Clearly, being somewhat of an idealistic bookworm, I was not interested in the more lucrative trades and professions, but the intellectual path I had chosen (that of abandoning the option of Chinese after my “A” levels), like that of most young people in Westernised Asian countries, was still largely in conformity with the opportunities of upward social mobility that were made available and endorsed by the political system at large. (Typically, a university degree in English, History, or other humanities disciplines was the key to a respectable and prestigious job in the government bureaucracy.) To assert anything less material-value-conscious would be disingenuous. Subsequently, it was only in my period as a graduate student in the US that I became interested in using the knowledge and experience in Chinese literature that I had all along for serious scholarly purposes. But even that, I would emphasise, was by no means a straightforward development. It was simply not the case that, once in the West, I saw the light, realised the flaws of my colonial education, and rediscovered my “own” ethnic culture. It was simply not a case of a born-again conversion experience.

The path toward the study of Chinese culture, too, was mediated by the West, except this time it was mediated by my ongoing commitment to poststructuralist theory, which, at the same time that it deconstructed the logos, also brought about a heightened sensitivity to difference. During the latter part of my graduate student years, my interest was no longer simply in radicalising the methods of New Criticism. From the critique of structures, it had shifted into an interest in genres of writing that fragmented, exceeded or simply became non-confinable within accepted historical or literary paradigms. Put in an alternative manner, poststructuralist theory had led, in my case, to a concern with difference, and this concern with difference quickly developed into a concern with forms of difference—generic, sexual and cultural. It was this kind of theoretical preoccupation—firmly from within a Western literary training—that finally directed my attention (back) to a more systematic study of modern Chinese literature and culture.

But the cross-over from English and Comparative Literature to Chinese was by no means simple: it was not a mere matter of switching from one language area into another because, as anyone working in non-Western cultures knows, the study of these cultures already has well-established and at times obstinately defended territorial boundaries. Thus, one cannot embark on the study of the literature of modern China, say, without somehow running up against all the strategies that have long been in place to protect it against the invasion by “aliens”—those who do not have or are not undergoing advanced formal training in Chinese—such as myself. (Ever since my work became known, for instance, there have been claims by various sinologists that I do not actually know Chinese or have real knowledge about China and Hong Kong.)

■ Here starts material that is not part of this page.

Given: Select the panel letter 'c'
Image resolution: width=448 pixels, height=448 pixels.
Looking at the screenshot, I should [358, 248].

At the time I turned to the study of modern China (in the mid-1980s), and specifically to the study of a popular type of literature produced in the early twentieth century known as “Mandarin Duck and Butterfly” literature, China study in the US was still predominantly organised within the parameters of “area studies” that had been established during the Cold War years. China experts tended to be either conservative or leftist in their politics—the former being people who identified more or less with the official ideological position of the US government; the latter often being those who had chosen their fields of specialisation during the 1960s and 1970s, when China represented that inaccessible (and hence idealised) “third world difference” to the mainstream values of materialistic America. Whether lodged in convictions of the right or the left, the terms of legitimation provided for the study of China in the US were largely in accordance with US foreign policy vis-à-vis communist countries, which required that a place such as China be subject to political, military and cultural surveillance in the form of an enemy-to-be-deciphered. In hindsight, even those whose political idealism had led them to defend the merits of Chinese culture were, I think, partaking of a kind of knowledge production the benefits of which accrued to themselves rather than to their objects of study, the Chinese people, an entity which was held at a distance and which remained an abstraction. This was still the time before significant numbers of ethnic Chinese (especially those from the PRC) burst on the scene as job seekers equipped with American PhDs; the academic enterprise of studying China—as a “foreign” culture—remained by and large in the hands of white China specialists. This enterprise was secured along an untroubled dividing line between the “object” and “subject” of study: China and the Chinese were objects to be explored and investigated, while the subjects weighing the pros and cons of these objects—that is, doing the work of evaluation—were Western.

In spite of the Maoist aspirations of some of its practitioners, China studies in those years was hardly connected with the issues of colonialism and postcolonialism. It was as if, their idealism notwithstanding, once they were confronted with the modern culture of China, even the left-leaning China specialists collaborated with their right-wing countrymen and adopted the language of cultural exceptionalism, completely obliterating the fact that modern Chinese history itself was part of the non-Western world’s prolonged humiliating encounter with the West for the past 500 years. Today, with postcolonial theory becoming a trendy thing among white specialists of the non-West, including white China specialists, and with ethnic Chinese intellectuals (inside and outside China) becoming alert to the implications of colonialism and imperialism, it seems almost unthinkable that things in the past could have been so different, but it is sobering to bear in mind that, merely a decade ago, the study of China and the articulation of postcolonial issues existed in entirely unrelated intellectual universes.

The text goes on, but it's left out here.